__Passage to read__:
□ □ □ □ □ □ □

Curriculum as Keystone

This social studies moment is a familiar one for us. A decade ago, educators and reading advocates also faced a fractured literacy curriculum landscape with poor results. Teachers were working overtime to create or supplement materials, while instruction was disconnected from what research shows works best. 

As a field, we began to connect the dots, emphasizing explicit instruction in foundational skills and the important role of background knowledge to reading comprehension. Educators and community leaders worked to transparently review and adopt new evidence-based, content-rich reading curricula with public input and support. Today, states and school districts across the country are supporting a wide-scale shift to the use of high-quality instructional materials and aligned professional learning that help teachers and students thrive.

Social studies curriculum developers, state and district leaders, and teachers can reflect on what’s happened in reading as they look ahead. Social studies content can be contentious and changing curriculum can be hard. But we’ve seen communities come together and make tough, evidence-based choices, and we’ve also seen what happens when we fail to teach history and civics in a meaningful way. Can we really afford to shirk from these challenges?

□ □ □ □ □ □ □

__Records shown__:

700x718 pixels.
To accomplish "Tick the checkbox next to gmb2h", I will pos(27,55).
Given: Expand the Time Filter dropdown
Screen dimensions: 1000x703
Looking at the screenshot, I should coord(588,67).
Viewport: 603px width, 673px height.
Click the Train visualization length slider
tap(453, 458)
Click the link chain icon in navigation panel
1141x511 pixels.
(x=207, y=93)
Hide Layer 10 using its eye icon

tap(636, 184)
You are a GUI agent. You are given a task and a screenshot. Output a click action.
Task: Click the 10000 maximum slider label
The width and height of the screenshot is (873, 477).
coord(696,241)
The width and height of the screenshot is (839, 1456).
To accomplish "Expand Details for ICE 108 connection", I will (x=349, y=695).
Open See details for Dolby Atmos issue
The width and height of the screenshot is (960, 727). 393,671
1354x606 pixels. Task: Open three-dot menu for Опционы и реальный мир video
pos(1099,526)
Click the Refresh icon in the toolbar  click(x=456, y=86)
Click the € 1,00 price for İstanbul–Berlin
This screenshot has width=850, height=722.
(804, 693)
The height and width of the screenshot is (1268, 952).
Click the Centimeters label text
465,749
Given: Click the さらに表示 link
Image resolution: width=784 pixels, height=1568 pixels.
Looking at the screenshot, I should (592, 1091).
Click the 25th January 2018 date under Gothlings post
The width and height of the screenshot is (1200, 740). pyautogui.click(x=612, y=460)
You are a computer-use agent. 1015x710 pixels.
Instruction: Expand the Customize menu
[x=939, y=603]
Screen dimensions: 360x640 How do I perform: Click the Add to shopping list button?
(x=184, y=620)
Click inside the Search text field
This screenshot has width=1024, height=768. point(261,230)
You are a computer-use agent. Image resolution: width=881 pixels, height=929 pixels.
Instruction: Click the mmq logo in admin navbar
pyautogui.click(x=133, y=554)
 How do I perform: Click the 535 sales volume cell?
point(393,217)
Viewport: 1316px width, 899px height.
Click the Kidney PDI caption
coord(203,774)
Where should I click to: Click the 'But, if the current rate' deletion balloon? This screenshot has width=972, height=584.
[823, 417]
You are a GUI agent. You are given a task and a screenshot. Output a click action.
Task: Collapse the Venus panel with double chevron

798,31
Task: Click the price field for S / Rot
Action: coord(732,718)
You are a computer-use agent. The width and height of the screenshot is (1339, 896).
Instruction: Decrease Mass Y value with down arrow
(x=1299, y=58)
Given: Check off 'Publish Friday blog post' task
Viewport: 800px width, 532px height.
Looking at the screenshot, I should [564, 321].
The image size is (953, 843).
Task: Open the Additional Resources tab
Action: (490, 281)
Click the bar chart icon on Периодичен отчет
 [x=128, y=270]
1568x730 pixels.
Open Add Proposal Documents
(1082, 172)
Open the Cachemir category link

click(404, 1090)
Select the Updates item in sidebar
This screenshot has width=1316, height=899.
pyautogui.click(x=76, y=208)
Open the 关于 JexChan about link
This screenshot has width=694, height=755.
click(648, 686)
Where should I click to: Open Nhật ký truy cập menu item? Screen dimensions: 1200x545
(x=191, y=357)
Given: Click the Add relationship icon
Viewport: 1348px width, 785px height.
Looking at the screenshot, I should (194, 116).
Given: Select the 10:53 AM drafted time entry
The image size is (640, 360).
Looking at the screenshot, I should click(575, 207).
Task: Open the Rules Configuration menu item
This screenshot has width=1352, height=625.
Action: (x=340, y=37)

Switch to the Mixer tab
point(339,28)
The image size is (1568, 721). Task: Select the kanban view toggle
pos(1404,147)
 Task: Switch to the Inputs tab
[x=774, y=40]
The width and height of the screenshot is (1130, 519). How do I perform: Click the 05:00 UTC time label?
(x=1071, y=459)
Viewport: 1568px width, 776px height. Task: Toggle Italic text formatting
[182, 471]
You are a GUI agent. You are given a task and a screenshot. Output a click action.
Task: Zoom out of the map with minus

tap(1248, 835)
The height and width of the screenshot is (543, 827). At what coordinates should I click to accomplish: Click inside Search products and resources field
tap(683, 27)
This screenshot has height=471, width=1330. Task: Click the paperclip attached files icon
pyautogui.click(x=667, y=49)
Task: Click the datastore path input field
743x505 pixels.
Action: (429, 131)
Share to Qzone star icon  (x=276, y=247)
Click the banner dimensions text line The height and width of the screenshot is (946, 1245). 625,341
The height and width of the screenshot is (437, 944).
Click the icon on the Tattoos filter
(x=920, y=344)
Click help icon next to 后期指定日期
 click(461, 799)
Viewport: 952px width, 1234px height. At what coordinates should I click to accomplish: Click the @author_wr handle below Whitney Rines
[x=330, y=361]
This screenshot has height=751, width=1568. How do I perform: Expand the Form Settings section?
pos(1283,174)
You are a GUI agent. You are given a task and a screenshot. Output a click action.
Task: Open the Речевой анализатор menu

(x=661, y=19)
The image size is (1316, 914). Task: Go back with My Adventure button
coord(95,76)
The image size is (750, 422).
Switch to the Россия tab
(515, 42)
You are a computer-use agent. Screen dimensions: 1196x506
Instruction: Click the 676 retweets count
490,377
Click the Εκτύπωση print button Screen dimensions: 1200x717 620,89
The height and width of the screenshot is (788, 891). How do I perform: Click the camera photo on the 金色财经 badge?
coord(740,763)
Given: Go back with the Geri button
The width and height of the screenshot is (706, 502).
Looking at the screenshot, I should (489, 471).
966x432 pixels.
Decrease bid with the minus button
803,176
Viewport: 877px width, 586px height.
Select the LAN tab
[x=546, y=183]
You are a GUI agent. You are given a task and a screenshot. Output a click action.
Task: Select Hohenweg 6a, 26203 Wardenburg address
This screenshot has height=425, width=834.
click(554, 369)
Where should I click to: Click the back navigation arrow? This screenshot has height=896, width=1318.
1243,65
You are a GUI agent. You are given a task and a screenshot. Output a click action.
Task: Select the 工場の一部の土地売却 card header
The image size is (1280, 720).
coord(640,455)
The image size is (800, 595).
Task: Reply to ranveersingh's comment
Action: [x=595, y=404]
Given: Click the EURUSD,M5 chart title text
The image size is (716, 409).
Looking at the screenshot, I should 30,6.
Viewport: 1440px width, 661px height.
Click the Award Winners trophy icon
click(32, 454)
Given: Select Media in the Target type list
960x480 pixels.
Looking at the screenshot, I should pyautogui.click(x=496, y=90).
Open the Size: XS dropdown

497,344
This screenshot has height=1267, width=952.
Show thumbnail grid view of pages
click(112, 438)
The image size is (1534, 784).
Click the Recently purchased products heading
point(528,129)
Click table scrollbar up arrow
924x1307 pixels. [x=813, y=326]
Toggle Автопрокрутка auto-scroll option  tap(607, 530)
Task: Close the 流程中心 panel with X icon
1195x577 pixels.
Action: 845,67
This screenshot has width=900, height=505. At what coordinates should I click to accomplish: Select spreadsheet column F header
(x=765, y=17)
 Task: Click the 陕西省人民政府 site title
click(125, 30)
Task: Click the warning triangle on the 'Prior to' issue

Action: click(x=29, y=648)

□ □ □ □ □ □ □

__Problem to solve__:
Retype the Curriculum as Keystone text between "Social studies curriculum" and "from these challenges?", inclusive.

__Result__:
Social studies curriculum developers, state and district leaders, and teachers can reflect on what’s happened in reading as they look ahead. Social studies content can be contentious and changing curriculum can be hard. But we’ve seen communities come together and make tough, evidence-based choices, and we’ve also seen what happens when we fail to teach history and civics in a meaningful way. Can we really afford to shirk from these challenges?